Pick up the account of Army annual training at Chaffee and keep writing after its last sentence.
··· Given passage
While on the mission waiting for another truck to be unloaded (by our own guys; something went wrong there too--we're truck drivers, not stevedores. I hope we're not going to be expected to load and unload all this stuff ourselves; that's the supported unit's job) I saw two A-10 warthog attack airplanes droping flares and firing their Vulcan cannon (2000 rounds a minute, IIRC). Cool. I tried to post a video of one above; we'll see if it works.

When we got back we did 626 inspections of our trucks, which are safety inspections for hauling ammo. If, for instance, a single reflector is cracked, or a wiper blade doesn't work, the ASP (Ammunition Supply Point) won't let you load the ammo, and you can't do your mission. So we make sure the trucks are good to go before we get there. Unfortunately, the only one of us who has done this before is me, and it's been seven years, and they've changed the form in the meantime, so I'm sure we won't get right the first time. We'll learn tomorrow.

Well, that's all for today; I need sleep. The only silly story I have today involves obscene material, so I won't be relating it here.

03 June 2008

AT08--Day 2

My rack last night


We're down in Chaffee now, which so far (in contonment anyway) looks a lot like Ft. McCoy, except not as nice. And hotter. We're staying in double-story WWII barracks identical to those at McCoy. At least these have walls between the toilets (but no doors on the stalls). And two, count them two, shower heads per 40-man floor. I think I'll forgo showering in the morning. The air conditioning doesn't work very well; it sort of trickles out. But at least there IS air conditioning. The rest of garrison so far looks like Ft. McCoy 20 years ago with a new paint job. McCoy's been modernized with a new PX, refurbished barracks, a NICE club, etc. Not so here. The barracks do have these neat closet deals that two people can share but lock separately. Much better than the usual footlockers, especially for 3 weeks.

The bus ride down here took maybe 9-10 hours. It was alright; it was a charter bus, so it was more comfortable than the Army school bus I was afraid we'd be in. The only bad thing about it is that it has video screens for in-flight movies. Sounds great, only I'd usually rather listen to music and read, and the guys turn it up too loud for either one to be feasable. Oh, well, I got to watch Mr. and Mrs. Smith and most of Transformers again. Besides, my CD player (yes, CD player...my iPod died, the headphone jack on my smartphone is busted, and so I'm back to the 20th century. Hopefully by next year I'll have an iPhone and my problems will be over) kept quitting on me; I felt like throwing it through a window until I realized that it was a battery issue; it uses about half the battery capacity and quits. New batteries made it all better, but still, annoying.
······
··· Given information
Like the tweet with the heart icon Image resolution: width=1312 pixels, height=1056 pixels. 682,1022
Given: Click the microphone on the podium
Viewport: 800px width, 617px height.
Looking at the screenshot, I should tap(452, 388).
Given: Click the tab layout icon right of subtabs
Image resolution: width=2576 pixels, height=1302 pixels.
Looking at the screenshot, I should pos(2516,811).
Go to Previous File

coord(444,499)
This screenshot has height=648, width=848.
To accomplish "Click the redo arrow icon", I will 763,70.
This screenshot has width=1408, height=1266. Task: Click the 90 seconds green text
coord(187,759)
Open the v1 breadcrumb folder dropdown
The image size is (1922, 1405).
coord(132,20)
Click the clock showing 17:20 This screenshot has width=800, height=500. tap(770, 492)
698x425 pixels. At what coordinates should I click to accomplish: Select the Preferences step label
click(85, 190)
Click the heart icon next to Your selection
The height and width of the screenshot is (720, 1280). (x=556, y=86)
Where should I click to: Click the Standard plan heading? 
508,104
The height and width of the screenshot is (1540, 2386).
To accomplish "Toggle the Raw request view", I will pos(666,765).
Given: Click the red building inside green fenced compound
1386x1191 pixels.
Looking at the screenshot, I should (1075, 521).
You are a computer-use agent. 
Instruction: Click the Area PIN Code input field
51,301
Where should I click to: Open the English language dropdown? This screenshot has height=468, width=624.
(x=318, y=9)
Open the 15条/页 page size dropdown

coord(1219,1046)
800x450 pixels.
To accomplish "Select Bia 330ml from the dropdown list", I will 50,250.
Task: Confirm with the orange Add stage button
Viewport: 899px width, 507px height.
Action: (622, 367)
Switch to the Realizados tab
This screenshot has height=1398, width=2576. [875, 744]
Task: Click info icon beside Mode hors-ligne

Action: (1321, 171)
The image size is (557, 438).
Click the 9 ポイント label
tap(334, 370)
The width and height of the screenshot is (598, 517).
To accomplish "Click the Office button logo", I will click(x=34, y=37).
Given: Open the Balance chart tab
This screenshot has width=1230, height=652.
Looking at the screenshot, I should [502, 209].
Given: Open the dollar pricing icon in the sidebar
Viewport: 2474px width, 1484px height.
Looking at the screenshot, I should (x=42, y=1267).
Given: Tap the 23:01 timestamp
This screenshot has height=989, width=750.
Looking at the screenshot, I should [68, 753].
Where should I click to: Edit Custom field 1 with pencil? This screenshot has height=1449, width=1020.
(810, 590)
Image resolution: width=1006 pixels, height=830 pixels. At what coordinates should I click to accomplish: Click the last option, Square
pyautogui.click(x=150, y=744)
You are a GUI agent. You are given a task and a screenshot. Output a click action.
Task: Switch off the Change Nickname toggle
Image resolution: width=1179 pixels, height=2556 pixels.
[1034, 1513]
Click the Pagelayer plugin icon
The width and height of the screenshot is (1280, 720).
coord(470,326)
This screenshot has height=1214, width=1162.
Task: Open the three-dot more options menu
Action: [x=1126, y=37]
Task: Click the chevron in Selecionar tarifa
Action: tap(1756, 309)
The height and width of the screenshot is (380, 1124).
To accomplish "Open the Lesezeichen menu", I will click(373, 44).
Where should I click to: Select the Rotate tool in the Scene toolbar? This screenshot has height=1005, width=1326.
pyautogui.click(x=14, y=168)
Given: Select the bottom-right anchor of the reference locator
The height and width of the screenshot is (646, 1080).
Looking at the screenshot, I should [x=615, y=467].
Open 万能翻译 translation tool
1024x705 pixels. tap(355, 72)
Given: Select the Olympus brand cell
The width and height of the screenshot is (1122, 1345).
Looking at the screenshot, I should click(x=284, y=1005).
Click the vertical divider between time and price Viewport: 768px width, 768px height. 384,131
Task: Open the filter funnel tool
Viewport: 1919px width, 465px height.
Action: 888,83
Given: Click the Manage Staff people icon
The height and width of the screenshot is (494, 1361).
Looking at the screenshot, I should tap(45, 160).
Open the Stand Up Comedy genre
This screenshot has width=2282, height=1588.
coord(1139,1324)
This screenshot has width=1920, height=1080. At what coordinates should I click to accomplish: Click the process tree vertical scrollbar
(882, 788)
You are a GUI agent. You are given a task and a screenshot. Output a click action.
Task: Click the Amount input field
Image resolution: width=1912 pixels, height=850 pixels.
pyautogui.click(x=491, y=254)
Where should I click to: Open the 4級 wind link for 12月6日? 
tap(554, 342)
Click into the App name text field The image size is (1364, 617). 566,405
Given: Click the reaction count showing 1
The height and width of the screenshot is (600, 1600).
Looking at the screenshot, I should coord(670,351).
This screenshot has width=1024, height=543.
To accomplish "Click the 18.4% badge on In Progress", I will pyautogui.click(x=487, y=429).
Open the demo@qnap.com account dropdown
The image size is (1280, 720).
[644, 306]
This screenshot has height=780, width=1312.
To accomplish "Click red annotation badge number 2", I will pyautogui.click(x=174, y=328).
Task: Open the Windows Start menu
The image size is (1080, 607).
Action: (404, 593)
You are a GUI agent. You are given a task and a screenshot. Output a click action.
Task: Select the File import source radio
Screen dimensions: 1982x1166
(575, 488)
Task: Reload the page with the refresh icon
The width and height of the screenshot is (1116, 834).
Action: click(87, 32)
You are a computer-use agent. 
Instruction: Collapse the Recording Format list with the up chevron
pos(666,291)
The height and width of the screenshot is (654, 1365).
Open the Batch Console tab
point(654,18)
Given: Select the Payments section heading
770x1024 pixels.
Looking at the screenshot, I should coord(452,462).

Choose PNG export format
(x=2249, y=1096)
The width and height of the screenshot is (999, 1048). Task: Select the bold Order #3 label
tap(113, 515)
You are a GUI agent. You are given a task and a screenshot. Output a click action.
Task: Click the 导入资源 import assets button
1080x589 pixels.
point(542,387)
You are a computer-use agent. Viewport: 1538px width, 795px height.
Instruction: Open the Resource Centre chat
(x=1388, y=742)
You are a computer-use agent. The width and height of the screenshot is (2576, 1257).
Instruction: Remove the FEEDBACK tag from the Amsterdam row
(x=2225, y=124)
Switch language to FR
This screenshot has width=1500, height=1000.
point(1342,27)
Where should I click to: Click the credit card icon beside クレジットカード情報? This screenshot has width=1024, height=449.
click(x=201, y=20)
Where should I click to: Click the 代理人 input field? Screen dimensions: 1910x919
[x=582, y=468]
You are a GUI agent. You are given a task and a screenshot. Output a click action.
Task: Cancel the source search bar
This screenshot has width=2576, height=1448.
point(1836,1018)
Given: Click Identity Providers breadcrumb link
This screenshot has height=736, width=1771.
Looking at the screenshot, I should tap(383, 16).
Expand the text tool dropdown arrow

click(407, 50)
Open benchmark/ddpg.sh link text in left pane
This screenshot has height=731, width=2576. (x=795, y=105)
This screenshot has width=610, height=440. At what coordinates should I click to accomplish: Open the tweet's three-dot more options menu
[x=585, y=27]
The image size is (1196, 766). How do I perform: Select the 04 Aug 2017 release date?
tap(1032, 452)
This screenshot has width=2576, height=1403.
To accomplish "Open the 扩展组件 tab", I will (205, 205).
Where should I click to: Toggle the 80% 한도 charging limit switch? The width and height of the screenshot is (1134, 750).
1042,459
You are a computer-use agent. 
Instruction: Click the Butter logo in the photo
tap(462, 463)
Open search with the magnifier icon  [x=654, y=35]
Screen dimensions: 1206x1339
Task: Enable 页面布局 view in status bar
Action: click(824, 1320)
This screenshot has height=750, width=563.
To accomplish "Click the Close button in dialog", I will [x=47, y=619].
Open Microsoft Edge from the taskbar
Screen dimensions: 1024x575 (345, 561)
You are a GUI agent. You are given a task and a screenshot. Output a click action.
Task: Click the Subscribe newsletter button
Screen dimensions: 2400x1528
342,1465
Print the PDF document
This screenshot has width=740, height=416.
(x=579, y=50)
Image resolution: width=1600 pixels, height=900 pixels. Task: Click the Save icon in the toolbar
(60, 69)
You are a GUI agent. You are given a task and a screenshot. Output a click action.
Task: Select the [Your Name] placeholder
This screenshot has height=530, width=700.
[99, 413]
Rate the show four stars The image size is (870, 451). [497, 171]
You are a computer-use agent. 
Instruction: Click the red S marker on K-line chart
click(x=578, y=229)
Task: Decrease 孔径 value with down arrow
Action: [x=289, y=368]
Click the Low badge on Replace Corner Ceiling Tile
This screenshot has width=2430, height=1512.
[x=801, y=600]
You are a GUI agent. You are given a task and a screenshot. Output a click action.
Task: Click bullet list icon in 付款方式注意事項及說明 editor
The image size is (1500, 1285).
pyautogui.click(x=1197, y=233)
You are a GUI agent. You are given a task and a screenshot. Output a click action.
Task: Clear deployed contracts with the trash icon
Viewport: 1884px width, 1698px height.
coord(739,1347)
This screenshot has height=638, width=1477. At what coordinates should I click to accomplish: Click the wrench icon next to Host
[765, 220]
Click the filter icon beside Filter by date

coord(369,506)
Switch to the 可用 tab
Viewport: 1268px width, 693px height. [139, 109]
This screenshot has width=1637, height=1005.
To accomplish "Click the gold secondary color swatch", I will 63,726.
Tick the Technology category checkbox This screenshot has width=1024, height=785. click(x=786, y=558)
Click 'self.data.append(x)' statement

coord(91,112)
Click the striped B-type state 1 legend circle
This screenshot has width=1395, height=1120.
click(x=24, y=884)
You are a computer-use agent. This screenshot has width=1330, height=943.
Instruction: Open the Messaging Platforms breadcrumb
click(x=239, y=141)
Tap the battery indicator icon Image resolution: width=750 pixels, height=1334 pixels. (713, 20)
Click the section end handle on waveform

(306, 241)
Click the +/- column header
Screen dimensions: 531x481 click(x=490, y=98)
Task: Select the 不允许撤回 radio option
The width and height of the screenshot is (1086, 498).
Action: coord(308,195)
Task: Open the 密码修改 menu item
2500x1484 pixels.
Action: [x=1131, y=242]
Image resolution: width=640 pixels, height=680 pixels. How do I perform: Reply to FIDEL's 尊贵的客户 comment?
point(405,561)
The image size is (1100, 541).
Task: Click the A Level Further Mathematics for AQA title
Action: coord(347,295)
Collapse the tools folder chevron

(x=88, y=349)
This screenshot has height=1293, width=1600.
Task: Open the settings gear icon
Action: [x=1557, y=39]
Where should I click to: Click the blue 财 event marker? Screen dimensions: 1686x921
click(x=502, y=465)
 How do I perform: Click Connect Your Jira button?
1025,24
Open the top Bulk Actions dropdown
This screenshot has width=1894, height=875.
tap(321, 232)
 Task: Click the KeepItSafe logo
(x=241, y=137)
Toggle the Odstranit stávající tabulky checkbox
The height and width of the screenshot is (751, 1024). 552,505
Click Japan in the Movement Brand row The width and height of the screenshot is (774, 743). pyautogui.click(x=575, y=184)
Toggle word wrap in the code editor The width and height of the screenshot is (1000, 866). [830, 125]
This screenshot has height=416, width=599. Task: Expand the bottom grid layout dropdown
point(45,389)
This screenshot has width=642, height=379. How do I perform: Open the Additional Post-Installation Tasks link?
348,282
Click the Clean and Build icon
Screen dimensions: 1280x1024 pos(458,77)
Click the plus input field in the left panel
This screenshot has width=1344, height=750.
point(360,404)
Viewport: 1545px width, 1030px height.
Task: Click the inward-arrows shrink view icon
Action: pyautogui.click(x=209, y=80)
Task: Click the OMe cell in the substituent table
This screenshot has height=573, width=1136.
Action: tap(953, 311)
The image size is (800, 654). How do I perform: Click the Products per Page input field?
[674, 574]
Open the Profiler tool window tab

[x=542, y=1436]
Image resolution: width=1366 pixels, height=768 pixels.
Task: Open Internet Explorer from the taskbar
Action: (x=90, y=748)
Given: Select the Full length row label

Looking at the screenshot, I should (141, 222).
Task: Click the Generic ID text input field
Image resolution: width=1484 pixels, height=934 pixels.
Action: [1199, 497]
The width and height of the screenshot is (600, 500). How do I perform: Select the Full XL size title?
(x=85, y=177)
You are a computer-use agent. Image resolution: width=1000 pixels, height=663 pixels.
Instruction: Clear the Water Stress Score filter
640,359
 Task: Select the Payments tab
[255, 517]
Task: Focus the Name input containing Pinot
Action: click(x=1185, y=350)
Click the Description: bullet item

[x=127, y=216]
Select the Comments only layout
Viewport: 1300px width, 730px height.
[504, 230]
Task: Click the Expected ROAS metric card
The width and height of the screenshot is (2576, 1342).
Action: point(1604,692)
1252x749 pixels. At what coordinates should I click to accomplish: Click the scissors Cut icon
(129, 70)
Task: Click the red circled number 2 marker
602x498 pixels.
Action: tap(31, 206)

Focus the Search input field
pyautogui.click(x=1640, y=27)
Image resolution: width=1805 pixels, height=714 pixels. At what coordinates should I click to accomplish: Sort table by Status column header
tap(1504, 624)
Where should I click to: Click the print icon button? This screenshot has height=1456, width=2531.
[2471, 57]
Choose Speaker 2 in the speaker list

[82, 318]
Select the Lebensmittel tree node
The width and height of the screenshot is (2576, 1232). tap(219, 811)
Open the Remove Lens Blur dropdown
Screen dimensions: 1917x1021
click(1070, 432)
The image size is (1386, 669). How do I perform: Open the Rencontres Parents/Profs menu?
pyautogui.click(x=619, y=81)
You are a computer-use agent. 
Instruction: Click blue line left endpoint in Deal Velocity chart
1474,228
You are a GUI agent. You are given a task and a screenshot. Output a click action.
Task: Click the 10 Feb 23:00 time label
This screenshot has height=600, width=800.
······
Final result |
After we got here, we inprocessed by getting our ID cards swiped (it's getting a little creepy how everything you have to do in the Army nowadays is starting to require putting your ID card into a computer) and watching a little movie of big brass from Illinois talking to deploying soldiers (which we're not, but everybody else here is). I recognized one General as a guy I drove around Ft. McCoy one year to the club and other places, many Summer Camps ago. He gave me a mug which he signed and I have since broken. Then we ate; I had forgotten how bad Army chow was; having no cooks, all our meals are catered nowadays. But not here. Then we went to the barracks and got settled in until tomorrow.

I realized I didn't mention what we actually did yesterday: not much. The major highlight of the day, besides drawing new uniforms and making sure everyone was packed, was going to Scott AFB to get new ID cards and go to the BX. I didn't need either, but I was sent along to ride herd. Well, we sat for 3 hours at the ID card office and got exactly 2 (out of 10) cards done. Computer problems, apparently (damned Air Force ;-). We watched Disney's Tarzan while we waited, which prompted me to download the original novel to my Treo and start reading it. It's actually surrisingly interesting and readable.

Last night was HOT. I took forever getting to sleep--not til 1 or 2, I would guess, with an 0500 wakeup. Some horrible rotten person had closed the bay doors, so there was no fresh air on the drill floor, I didn't dare reopen them for fear they were closed by 1SG for security or something. The overhead fans were inoperative, and the single exhaust fan I could find was also broken. Ugh. Fortunately all we had the next day (today) was a long bus ride, so I slept on the bus.

Stupid trick of the day: apparently I didn't screw the top of my laundry detergent on tightly enough, and it came open during the trip. Fortunately, it only came open a little, and the worst damage it did was to wet the corner of my copy of The Federalist Papers. I'm lucky; it could have been a LOTworse.

02 June 2008

AT08--Day 1

Baggage waiting to be loaded


Here we are...another Summer Camp. I'll try not to crap out again before the end like I did last year (and at Katrina, for that matter, but I claim extenuating circumstances for that). You missed hearing about some good stuff, too, like me firing a sniper rifle and hearing artillery shells flying over my head. Well, maybe I'll get bored sometime and fill in the missing bits.

Anyway, this year we'll be at Ft. Chaffee, Arkansas, which apparently used to be the home of JRTC (hopefully I'll come back later and add links to confusing words and initials--check back after Camp), a big Regular Army training center, but that moved to Ft. Polk, LA during BRAC, and now it's a Reserve training post. I hear it's hot and primitive, but at least it's not Ft. McCoy again! It'll be refreshing to go somewhere new for once.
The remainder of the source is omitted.